Two F-16s carved lazy circles over The Hague on the morning of March 24, 2014, and beneath them the largest security operation in Dutch history hummed into motion. Thirteen thousand police officers - four times the contingent that secured the royal succession the year before - had been drawn from every corner of the country. Apache helicopters waited on standby. Frigates patrolled the coast from Hook of Holland to IJmuiden. Inside the World Forum Convention Centre, surrounded by fences borrowed from the 2012 London Olympics, the leaders of fifty-three nations were arriving to talk about something most of them preferred not to mention out loud: the loose stockpiles of bomb-grade material scattered across the world, and what it would take to keep terrorists from finding them.
The Nuclear Security Summit had been Barack Obama's idea, born from a 2009 speech in Prague where he laid out a vision of a world without nuclear weapons. The first summit had been in Washington, the second in Seoul, and now the third settled into the Dutch capital - a city already accustomed to the weight of international law and the architecture of cautious diplomacy. Prime Minister Mark Rutte received the heads of delegation himself, and that evening King Willem-Alexander hosted them for dinner at Huis ten Bosch, the royal palace tucked into the woods. The setting was deliberate. The Hague offered something Washington and Seoul could not: the symbolic gravity of a place that had spent more than a century building institutions to manage humanity's worst impulses.
Nobody planned for the summit to be about Ukraine. But three weeks before the leaders arrived, Russia had annexed Crimea, and now the talks had a second, urgent agenda running underneath. Vladimir Putin himself stayed away, sending Foreign Minister Sergey Lavrov in his place. On the evening of March 24, an emergency meeting of the G7 convened at the Catshuis, the prime minister's official residence, and David Cameron emerged to announce that the G8 summit planned for Sochi in June would not happen on Russian soil. The Group of Eight was, in that moment, becoming the Group of Seven again. Inside the World Forum, leaders kept the focus on nuclear materials. Outside, in the hallways and the bilateral meeting rooms, the post-Cold War order was visibly tilting.
The summit's headline came from Tokyo. Japan announced it would hand over to the United States more than 700 pounds of weapons-grade plutonium and roughly 450 pounds of highly enriched uranium - a decades-old research stockpile, much of it originally American and British, that officials said was enough to build dozens of nuclear weapons. For years, the cache had been a quiet diplomatic problem. Iran had pointed to it as proof of a Western double standard. China had begun raising alarms a month earlier. Some right-wing politicians in Japan had referred openly to the stockpile as a useful deterrent, the kind of material you keep around so other countries know what you could do. The transfer was the single biggest result of Obama's five-year effort. Since 2009, twelve countries had cleared all their highly enriched uranium - Austria, Chile, Czechia, Hungary, Libya, Mexico, Romania, Serbia, Taiwan, Turkey, Ukraine, and Vietnam - and the equivalent of roughly 500 weapons' worth of material had been down-blended into reactor fuel.

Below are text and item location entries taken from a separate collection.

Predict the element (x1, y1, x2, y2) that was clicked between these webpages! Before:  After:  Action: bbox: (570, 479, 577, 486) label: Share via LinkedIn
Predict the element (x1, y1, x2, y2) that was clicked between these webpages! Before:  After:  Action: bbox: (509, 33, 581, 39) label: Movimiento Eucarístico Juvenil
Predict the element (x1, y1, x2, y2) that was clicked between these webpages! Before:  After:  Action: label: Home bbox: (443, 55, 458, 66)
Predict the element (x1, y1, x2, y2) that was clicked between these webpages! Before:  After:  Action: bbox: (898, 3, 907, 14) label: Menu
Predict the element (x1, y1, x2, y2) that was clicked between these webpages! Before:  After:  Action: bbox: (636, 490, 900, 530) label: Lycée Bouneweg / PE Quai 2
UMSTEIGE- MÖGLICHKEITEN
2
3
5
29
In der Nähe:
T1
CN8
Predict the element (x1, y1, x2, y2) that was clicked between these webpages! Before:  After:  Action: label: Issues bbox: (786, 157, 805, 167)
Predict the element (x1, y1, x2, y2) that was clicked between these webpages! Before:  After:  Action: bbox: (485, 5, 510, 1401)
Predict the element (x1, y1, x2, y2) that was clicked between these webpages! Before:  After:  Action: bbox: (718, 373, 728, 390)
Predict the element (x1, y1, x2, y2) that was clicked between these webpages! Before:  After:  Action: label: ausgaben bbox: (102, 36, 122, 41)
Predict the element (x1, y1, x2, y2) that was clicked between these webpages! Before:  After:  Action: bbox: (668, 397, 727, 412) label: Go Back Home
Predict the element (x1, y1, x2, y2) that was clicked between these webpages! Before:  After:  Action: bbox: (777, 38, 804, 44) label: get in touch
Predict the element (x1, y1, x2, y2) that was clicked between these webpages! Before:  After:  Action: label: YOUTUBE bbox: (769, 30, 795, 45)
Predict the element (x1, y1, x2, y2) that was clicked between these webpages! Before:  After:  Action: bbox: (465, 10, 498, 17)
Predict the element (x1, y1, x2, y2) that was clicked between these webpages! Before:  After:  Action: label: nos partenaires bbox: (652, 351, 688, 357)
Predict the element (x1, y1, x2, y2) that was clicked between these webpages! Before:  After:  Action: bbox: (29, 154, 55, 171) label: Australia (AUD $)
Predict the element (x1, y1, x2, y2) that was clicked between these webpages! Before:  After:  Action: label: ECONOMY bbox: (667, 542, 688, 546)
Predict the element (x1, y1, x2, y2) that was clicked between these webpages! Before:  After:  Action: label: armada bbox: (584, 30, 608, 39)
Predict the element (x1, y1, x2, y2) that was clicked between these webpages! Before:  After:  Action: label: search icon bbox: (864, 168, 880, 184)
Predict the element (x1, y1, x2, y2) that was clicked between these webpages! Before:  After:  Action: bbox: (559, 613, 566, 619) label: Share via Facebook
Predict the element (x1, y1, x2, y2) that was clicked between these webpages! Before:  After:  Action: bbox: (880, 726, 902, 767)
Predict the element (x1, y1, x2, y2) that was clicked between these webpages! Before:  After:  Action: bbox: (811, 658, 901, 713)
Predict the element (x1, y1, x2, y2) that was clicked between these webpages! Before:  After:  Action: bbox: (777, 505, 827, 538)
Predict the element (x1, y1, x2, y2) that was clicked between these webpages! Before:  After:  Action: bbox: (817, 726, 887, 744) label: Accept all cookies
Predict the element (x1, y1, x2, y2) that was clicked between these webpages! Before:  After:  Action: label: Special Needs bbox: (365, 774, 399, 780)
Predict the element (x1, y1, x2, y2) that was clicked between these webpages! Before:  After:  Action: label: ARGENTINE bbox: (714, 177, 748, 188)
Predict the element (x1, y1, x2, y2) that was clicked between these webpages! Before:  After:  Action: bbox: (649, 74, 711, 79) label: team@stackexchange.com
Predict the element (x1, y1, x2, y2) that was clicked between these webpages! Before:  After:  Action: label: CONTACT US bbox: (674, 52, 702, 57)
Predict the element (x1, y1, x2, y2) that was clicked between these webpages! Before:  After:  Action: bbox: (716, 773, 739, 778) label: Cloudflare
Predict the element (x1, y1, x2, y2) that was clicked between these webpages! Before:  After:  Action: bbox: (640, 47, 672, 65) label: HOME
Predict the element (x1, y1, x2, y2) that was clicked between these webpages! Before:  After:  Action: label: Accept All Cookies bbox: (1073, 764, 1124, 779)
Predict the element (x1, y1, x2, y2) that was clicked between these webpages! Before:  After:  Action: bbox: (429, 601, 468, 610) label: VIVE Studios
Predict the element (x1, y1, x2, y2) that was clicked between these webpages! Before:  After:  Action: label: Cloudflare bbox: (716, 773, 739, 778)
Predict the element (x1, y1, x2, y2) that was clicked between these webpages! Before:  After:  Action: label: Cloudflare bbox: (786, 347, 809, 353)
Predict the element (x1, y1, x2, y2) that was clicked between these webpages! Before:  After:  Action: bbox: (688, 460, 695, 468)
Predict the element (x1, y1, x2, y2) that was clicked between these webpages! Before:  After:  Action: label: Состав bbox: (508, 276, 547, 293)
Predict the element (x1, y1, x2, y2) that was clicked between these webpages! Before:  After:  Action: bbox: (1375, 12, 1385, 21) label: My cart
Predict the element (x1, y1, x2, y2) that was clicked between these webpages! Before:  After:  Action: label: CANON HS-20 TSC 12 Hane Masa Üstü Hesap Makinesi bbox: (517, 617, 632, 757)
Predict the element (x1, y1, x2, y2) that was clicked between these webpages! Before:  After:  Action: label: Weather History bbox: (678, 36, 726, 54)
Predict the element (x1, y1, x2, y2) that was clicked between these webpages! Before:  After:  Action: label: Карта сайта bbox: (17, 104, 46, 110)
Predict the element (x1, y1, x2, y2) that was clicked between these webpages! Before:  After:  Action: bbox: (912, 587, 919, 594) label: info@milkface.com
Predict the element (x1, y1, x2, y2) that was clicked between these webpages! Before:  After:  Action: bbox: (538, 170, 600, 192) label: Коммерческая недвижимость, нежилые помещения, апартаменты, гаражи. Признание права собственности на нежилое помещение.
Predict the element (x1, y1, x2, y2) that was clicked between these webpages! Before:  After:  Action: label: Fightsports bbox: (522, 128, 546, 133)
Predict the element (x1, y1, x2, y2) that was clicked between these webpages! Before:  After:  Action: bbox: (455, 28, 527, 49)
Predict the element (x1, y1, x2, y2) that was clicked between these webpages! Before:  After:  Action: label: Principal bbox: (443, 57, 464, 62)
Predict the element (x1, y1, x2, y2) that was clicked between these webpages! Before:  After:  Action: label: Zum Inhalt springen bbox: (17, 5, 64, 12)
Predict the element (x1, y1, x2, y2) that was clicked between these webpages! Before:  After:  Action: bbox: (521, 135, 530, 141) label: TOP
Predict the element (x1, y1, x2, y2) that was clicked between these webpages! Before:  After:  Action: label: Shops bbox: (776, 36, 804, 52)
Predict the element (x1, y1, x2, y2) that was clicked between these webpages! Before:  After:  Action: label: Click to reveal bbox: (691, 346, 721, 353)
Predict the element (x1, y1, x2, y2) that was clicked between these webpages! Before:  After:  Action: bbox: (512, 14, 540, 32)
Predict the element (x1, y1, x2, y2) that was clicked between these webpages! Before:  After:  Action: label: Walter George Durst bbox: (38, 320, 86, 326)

Diplomatic communiques can read like wallpaper, but the Hague document raised the bar in a specific way. For the first time, the leaders committed to minimizing plutonium stockpiles, not just highly enriched uranium. Thirty-five countries signed on to a new set of Nuclear Security Guidelines: most of Europe, plus Japan, South Korea, Israel, Australia, and the United States. Eighteen others refused, including China, Russia, India, Pakistan, and Brazil - which left the harder cases for another summit. Thirteen countries pledged to eliminate their highly enriched uranium entirely by 2016. Seventeen had already converted research reactors and medical isotope facilities to safer low-enriched fuel. The numbers were technical, but the underlying argument was not: every kilogram secured was a kilogram a terrorist could not steal.
For all the spectacle of fighter jets and water-cannon trucks, the most-talked-about security incident of the summit was almost comically small. Two Dutch students managed to obtain student press credentials and walked into the final press conference. They got within five meters of Obama and Rutte before anyone noticed. The Dutch Organisation of Journalists later admitted a mistake had been made. The Ministry of Foreign Affairs insisted the president's security had been optimal. The students, for their part, did nothing - they only wanted to prove they could. In a summit devoted to the principle that determined people will find their way past barriers, it was an oddly fitting coda.
World Forum Convention Centre, The Hague, Netherlands. Coordinates: 52.09 degrees N, 4.28 degrees E. The site sits in the quiet diplomatic quarter near Scheveningen, a short distance from the Peace Palace. Recommended viewing altitude 2,500-3,500 feet for context with the North Sea coast and the Randstad metropolitan sprawl. Nearest airport is Rotterdam The Hague (EHRD), 15 nautical miles south; Amsterdam Schiphol (EHAM) lies about 25 nautical miles northeast. Dutch coastal weather can shift quickly - expect haze and broken low cloud in shoulder seasons.